Asuntos de trabajo me llevaron hace unos días a Roma, con la suficiente fortuna de poder tomar algo de tiempo libre para pasear e intentar perderme por el centro. Una vez más he tenido en Italia una especie de síndrome de Stendhal y casi acabo sepultado en medio de tanta belleza. Italia reúne como ningún otro lugar una rara mezcla de decadencia y belleza que abruma al visitante que quiera dejarse llevar por lo que tiene a la vista y no por coleccionar sellos en una inexistente tarjeta del turista; es increíble la rapidez con la que pueden llegar a ir algunos con tal de “verlo todo”, algo que nunca he sabido qué es.

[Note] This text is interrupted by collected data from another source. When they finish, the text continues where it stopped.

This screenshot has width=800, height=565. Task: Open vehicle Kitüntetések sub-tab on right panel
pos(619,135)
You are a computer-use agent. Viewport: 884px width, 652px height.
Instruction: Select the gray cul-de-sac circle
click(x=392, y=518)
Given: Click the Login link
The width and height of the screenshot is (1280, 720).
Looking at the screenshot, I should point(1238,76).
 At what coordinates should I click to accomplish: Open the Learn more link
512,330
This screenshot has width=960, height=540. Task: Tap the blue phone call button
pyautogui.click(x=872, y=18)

Cámara en mano tenía que estar atento a las motos y coches que embisten literalmente al peatón despistado; después de varias horas de paseo uno llega a cansarse de tanto ruido de vehículos, coches mal aparcados por todas partes, filas interminables de motos contra los muros; en esas andaba yo cuando decidí tomar un respiro, una terraza en un rincón algo más aislado del tráfico y algo de tiempo para pensar y escribir.
Si hay un país en Europa que acumula tópicos ese es Italia sin ninguna duda, y ninguno seguramente más potente que el relacionado con la mafia y todo tipo de corrupción. Es difícil no pensar en ello cuando uno ha dedicado una parte nada desdeñable de sus lecturas de los últimos años a autores como Andrea Camilleri, Donna Leon o Roberto Saviano; y también era difícil no pensar en España y en los niveles de corrupción profesional que hemos alcanzado. Cuándo se fastidió todo? En qué momento empiezan los ciudadanos a convivir con la corrupción sin que se perciba como tal? Cuál es el límite entre corrupción organizada y el engrasamiento de una máquina administrativa para que funcione?

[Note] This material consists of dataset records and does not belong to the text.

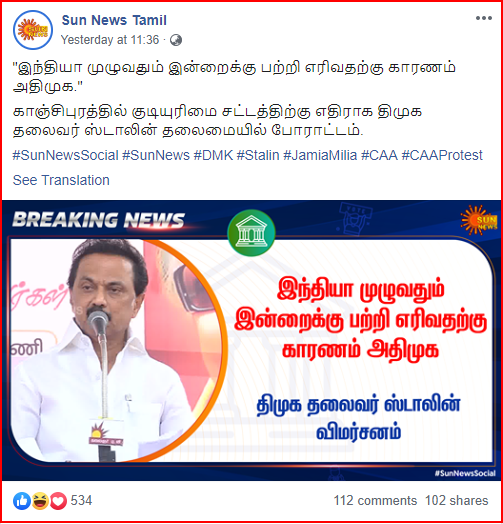Image resolution: width=503 pixels, height=524 pixels.
Task: View the 112 comments
Action: [375, 501]
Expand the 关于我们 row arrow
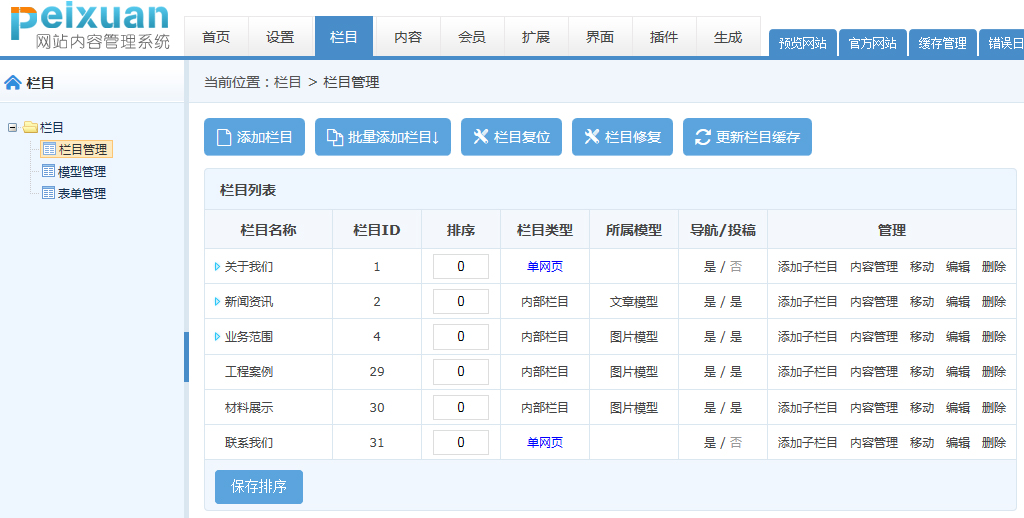The height and width of the screenshot is (518, 1024). pos(217,267)
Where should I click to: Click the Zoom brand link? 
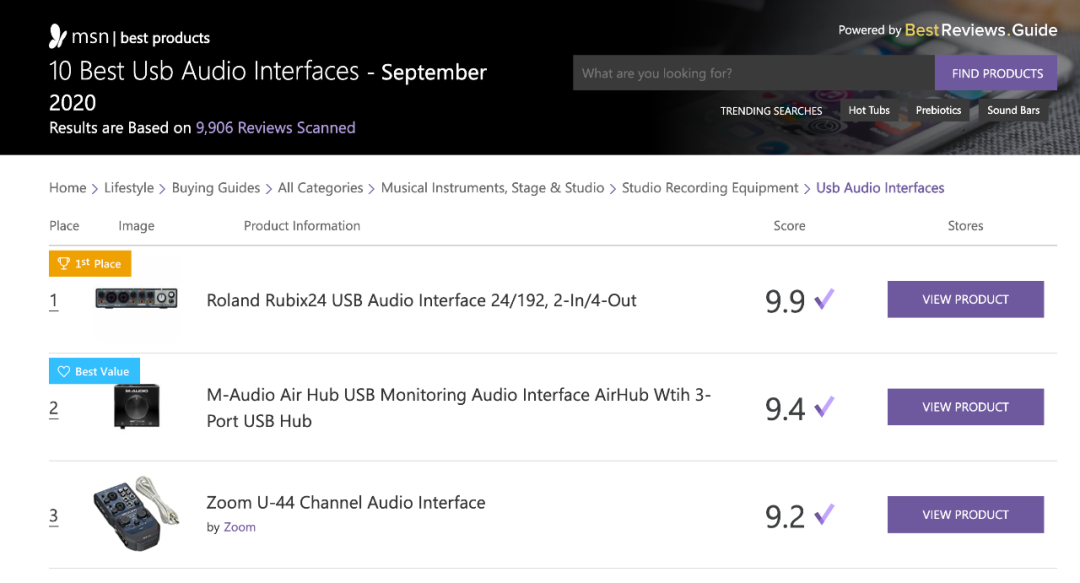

Hay una pendiente muy resbaladiza y peligrosa por la que la sociedad española lleva cayendo desde hace tiempo. Soy pesimista respecto a las posibles soluciones, porque no veo un ancla democrática suficientemente arraigada que permita encontrar referencias en el horizonte antes de seguir navegando. No hablo de partidos políticos, en los que no veo soluciones, sino de una sociedad que se ha acostumbrado a que las cosas sean así porque, reconozcámoslo, siempre fueron un poco así. Dicho de otro modo, en España siempre hubo una forma rápida e ilegítima de enriquecerse; del otro lado siempre hubo siervos dispuestos a bailar alrededor de las fortunas esperando que cayeran las migajas.

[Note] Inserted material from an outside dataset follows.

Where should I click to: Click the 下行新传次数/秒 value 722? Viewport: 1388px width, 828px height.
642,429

Habrá un cambio alguna vez? Empezaremos a ver que la Justicia hace su trabajo con los malhechores? Comprenderemos entre todos la importancia de lo público frente al beneficio privado? Ojalá, espero sinceramente vivir lo suficiente para ver que hay cosas que cambian, pero no puedo evitar vivir momentos en los que tengo que luchar con la falta de paciencia por ver ese día. Toda esperanza pasa por una cosa, algo imprescindible para que algo cambie: que la Justicia sea de una vez implacable con los malhechores que han metido la mano en la caja, con los corruptores y con los corrompidos. Sin eso no habrá ninguna regeneración posible.
Como siempre acabo con música, cuestión de no dejarme llevar por el desánimo, y esta vez lo hago por donde empecé, con Roma. Es una grabación del grupo L’Arpeggiata, que mezcla música antigua con música popular, y de qué manera. Hace unos años nos contó la cantante Lucilla Galeazzi el origen de esta canción: años sesenta en Roma, momentos de protesta y de éxodo a las grandes ciudades, donde faltaban viviendas y se hizo popular esta canción reivindicativa: Voglio una casa. Sobran las traducciones, si escuchándola os entran ganas de cantar ese din-di-rin-din del estribillo que no os extrañe, en los conciertos en vivo Galeazzi pone al público a cantar, me consta.